How Can I Level Out the Ground for Patio Pavers?
Good paving is like good cake frosting: all the effort it took to create a perfectly smooth surface is not noticed by anyone. Therefore, visitors are likely to applaud the color, architecture, and ingenuity of your paving project without complimenting you on how beautiful it is. Normal paving is a challenge. Apply patience, work step by step and let the silence of your viewers signal a fine job well done.
To mark the outer edge and form of your project, layout a rope or garden hose. Suppose it's a rectangle 10 feet by 12 feet, for instance.
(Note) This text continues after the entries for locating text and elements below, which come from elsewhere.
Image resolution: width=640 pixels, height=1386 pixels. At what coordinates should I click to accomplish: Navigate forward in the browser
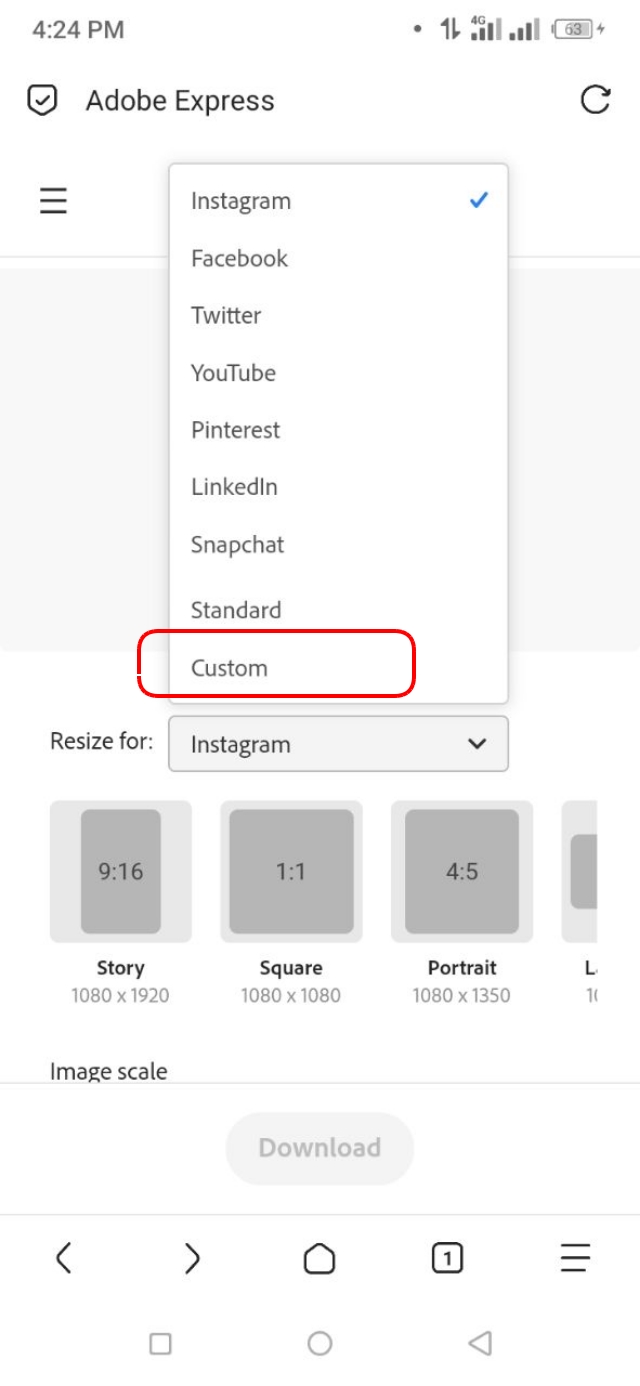pos(192,1257)
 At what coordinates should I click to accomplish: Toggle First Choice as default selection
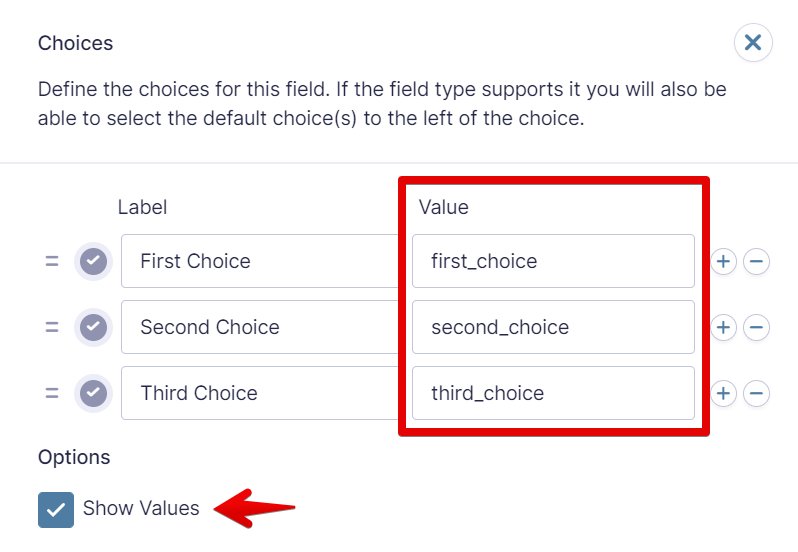(93, 262)
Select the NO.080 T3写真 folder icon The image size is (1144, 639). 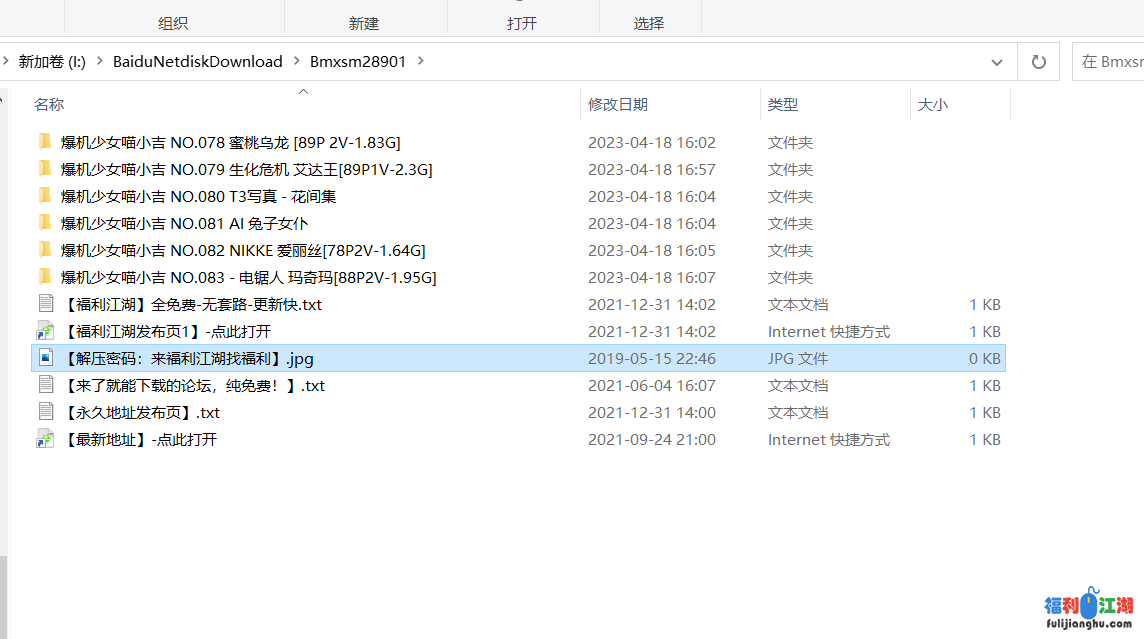[x=44, y=196]
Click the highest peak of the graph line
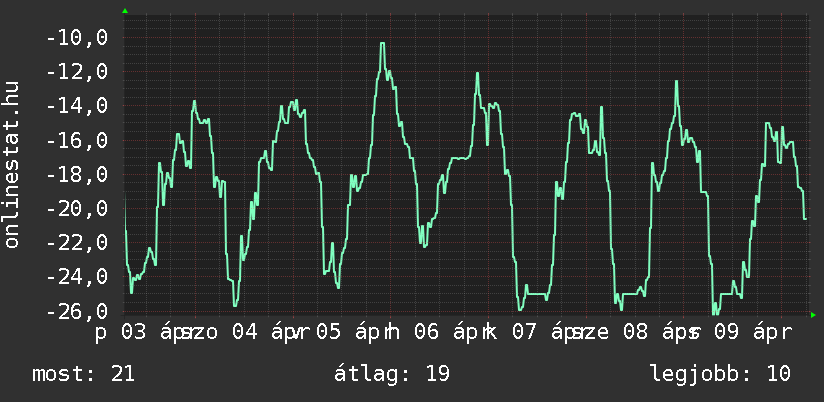This screenshot has width=824, height=402. pyautogui.click(x=382, y=43)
At the corners of the rectangle, pound stakes into the ground. Wind string and tie securely around the stakes at ground level. Remove the garden hose or chain.
Slide the carpenter's level all the way around the rectangle along the string. The ground should be level for pavers to drain, but with a slope of 1 inch to every 4 feet in length, to encourage drainage. To demonstrate a slope of 3 inches over a length of 12 feet, use your measuring tape to change the string as required. Verify that the string's slope is also at the level of your carpenter. The bubble will be slightly off-center on the slope at bubble-level. At the off-center point, mark the level gauge with tape or a marker, so you can check for a clear slope across the field. For a level slope, you're calculating, not just a flat surface.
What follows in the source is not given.